リブラは、スイスのジュネーブに設立した「リブラ協会」が管理、運営する暗号資産で、情報の改ざんが難しいとされるブロックチェーン技術を用い、利用者はスマホのアプリで利用する。リブラの主な加盟企業にはFBの子会社Calibraのほか、ビザやマスターカード、ウーバーなど約30の企業・団体が名を連ねている。米の著名ベンチャーキャピタル、アンドリーセン・ホロウィッツも加盟しているのは、さすがといったところか。
同じ暗号資産ではビットコインが有名だが、ビットコインが投機目的で価値が乱高下するのに対し、リブラは、ドルやユーロといった主要通貨と一定比率で交換できるようにするという。
FBのユーザーは全世界でおよそ27億人。メッセンジャーやワッツアップなどFB傘下のスマホアプリでリブラが使えるようになれば、世界にまたがる決済インフラが一気に出来る。送金する際にリブラを使えば、個人間の海外送金も低コストで可能になり、既存の銀行にとって変わる可能性が出てくる。

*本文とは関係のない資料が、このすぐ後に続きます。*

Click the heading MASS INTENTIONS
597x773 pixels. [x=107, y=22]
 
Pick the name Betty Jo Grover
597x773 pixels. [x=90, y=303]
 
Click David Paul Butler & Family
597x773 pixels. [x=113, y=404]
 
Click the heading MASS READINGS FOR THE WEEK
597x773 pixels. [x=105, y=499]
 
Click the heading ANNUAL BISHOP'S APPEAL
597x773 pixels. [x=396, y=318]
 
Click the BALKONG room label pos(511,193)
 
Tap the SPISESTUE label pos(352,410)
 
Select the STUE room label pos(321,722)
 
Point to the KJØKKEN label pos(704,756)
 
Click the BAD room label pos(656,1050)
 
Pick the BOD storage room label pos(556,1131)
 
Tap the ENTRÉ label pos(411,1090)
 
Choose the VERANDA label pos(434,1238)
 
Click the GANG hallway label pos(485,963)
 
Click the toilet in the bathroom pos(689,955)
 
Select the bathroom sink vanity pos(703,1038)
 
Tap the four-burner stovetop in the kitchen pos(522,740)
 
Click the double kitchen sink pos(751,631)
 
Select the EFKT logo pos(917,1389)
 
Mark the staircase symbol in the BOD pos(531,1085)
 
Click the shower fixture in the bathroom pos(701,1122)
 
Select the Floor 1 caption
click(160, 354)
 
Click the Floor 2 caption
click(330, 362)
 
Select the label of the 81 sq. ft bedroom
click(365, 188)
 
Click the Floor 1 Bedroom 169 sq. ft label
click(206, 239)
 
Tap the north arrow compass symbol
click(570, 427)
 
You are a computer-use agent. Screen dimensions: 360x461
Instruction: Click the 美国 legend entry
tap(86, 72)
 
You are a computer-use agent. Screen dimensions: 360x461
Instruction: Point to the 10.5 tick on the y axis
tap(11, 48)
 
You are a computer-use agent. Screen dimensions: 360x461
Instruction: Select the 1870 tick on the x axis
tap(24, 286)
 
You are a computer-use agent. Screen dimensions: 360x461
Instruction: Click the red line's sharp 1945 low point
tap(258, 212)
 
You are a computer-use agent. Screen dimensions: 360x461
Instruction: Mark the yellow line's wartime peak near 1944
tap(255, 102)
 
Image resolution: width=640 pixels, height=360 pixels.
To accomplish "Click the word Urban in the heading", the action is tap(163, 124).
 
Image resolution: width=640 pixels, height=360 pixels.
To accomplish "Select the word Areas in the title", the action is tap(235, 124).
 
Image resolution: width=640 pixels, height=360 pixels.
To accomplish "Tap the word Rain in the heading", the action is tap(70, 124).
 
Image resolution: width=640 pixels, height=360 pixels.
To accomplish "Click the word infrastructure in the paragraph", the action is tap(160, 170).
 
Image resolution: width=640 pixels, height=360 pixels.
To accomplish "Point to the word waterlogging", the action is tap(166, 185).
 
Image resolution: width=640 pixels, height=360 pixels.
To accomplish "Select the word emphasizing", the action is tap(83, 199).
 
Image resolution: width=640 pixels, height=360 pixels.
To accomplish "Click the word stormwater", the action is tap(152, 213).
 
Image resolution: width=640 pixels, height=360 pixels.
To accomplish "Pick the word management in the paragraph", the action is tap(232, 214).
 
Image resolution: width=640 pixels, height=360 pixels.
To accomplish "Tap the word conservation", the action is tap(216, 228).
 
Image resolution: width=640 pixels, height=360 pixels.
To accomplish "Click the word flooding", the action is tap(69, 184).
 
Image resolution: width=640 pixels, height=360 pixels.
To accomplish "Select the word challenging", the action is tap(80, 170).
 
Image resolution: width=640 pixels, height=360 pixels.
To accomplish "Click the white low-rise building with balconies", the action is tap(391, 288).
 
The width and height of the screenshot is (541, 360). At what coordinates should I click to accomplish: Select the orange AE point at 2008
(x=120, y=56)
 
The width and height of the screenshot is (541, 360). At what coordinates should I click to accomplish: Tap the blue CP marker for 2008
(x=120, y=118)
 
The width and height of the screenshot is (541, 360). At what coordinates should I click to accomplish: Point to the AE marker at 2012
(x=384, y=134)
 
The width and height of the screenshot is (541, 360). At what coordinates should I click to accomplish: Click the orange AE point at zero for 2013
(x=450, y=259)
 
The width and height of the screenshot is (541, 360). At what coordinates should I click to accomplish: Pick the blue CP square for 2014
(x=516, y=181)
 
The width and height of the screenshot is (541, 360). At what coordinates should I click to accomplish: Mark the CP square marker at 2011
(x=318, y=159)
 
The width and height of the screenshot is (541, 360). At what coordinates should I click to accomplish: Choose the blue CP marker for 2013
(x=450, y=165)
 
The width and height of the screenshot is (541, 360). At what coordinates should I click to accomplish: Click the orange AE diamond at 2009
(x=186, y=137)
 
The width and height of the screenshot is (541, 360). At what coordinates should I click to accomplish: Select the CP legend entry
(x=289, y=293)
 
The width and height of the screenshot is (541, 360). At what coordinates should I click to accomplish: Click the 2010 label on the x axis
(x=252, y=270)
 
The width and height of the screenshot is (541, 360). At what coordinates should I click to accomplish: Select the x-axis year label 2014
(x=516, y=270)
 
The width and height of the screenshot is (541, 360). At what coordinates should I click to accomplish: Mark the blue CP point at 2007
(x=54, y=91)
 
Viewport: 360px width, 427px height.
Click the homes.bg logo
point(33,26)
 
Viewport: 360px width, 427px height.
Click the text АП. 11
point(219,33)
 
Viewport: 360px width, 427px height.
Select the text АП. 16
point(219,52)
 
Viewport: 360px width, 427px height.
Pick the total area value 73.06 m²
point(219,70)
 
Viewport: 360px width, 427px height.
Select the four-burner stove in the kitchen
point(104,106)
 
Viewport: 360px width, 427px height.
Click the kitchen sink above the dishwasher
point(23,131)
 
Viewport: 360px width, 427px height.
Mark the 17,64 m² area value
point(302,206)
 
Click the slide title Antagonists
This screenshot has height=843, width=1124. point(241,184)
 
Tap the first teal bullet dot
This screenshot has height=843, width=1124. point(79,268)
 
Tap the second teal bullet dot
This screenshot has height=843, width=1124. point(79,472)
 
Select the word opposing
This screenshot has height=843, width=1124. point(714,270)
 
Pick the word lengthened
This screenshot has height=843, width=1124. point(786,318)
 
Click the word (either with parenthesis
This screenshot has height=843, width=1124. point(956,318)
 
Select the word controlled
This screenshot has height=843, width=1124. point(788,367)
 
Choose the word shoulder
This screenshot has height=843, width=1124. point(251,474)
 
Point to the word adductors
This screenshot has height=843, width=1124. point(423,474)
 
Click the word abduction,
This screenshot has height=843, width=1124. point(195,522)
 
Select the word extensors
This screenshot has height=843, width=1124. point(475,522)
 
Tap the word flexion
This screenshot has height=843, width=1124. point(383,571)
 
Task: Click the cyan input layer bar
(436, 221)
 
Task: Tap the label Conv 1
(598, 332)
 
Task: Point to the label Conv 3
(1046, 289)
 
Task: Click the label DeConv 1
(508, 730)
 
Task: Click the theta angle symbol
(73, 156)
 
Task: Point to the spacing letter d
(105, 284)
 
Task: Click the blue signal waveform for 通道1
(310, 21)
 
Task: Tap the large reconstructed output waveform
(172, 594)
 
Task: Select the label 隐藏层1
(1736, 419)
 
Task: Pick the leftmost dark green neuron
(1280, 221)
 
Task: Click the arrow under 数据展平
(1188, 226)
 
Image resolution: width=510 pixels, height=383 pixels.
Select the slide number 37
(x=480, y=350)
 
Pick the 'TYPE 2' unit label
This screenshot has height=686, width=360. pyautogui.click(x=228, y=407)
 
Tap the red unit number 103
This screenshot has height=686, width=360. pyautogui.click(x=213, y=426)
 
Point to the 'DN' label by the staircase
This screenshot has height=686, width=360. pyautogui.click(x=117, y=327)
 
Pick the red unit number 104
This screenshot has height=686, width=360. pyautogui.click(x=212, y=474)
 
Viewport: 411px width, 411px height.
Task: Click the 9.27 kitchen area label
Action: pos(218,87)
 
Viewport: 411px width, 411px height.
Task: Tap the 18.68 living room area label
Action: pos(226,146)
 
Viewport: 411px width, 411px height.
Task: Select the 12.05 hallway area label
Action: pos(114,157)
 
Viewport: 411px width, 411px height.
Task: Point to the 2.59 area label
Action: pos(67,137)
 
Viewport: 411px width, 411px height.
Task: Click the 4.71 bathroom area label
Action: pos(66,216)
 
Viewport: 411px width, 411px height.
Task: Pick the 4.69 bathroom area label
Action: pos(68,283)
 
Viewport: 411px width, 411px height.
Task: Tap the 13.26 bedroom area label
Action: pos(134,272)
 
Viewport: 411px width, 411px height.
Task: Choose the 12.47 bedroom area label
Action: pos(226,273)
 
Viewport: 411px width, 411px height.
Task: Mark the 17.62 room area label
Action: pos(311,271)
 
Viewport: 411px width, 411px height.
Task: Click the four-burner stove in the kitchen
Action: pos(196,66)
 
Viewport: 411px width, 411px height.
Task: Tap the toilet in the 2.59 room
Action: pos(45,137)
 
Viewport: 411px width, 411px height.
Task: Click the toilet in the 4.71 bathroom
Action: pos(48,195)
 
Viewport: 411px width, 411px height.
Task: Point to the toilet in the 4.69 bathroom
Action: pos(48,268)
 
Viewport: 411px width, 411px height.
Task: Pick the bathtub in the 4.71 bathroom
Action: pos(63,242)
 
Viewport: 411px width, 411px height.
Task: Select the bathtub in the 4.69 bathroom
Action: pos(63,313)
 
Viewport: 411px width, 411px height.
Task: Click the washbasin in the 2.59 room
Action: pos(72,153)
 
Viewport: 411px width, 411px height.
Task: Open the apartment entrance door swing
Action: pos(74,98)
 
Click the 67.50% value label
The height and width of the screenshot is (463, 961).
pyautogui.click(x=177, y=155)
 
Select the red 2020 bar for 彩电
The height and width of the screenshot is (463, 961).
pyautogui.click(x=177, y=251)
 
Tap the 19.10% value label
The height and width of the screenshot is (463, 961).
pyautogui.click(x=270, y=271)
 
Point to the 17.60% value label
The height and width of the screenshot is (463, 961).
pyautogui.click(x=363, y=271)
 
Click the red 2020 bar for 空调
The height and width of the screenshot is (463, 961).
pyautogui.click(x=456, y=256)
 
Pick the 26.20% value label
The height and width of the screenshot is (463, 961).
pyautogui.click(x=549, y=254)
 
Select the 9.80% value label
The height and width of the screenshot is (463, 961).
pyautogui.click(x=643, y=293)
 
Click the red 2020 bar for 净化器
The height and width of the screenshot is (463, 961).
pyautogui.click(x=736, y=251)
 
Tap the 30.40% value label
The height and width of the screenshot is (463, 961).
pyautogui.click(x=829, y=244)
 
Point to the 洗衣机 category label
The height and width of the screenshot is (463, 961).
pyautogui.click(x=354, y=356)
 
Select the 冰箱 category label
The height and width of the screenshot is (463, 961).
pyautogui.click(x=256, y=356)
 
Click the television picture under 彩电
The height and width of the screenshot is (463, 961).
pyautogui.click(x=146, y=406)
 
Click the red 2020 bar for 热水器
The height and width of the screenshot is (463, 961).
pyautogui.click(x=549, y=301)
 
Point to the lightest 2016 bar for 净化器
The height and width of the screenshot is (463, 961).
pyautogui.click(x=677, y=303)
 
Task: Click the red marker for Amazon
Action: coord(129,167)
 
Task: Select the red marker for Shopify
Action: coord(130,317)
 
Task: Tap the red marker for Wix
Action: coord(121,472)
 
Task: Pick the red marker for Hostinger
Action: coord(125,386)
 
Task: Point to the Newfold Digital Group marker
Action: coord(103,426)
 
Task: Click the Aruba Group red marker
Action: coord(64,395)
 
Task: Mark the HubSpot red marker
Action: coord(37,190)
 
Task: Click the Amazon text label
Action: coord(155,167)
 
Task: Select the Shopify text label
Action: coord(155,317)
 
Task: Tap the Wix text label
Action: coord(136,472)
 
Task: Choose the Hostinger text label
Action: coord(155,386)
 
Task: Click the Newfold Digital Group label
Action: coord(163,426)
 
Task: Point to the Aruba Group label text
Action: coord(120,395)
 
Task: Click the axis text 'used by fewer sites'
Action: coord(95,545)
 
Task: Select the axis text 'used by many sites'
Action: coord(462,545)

ITサービスの多くはアメリカからうまれることが多いが、スマホのアプリでQRコードやバーコードを読み込むコード決済は中国や日本が先行していて、アジア発のサービスがグローバルスタンダードになる可能性もあったが、ここにきて、シリコンバレー勢が面目躍如という感じで、グローバルマーケットを一気に抑えに来た。Facebookといえば、いわゆる「GAFA」の1社。残り3社はどういう戦いを仕掛けてくるのか、今後の展開に注目したい。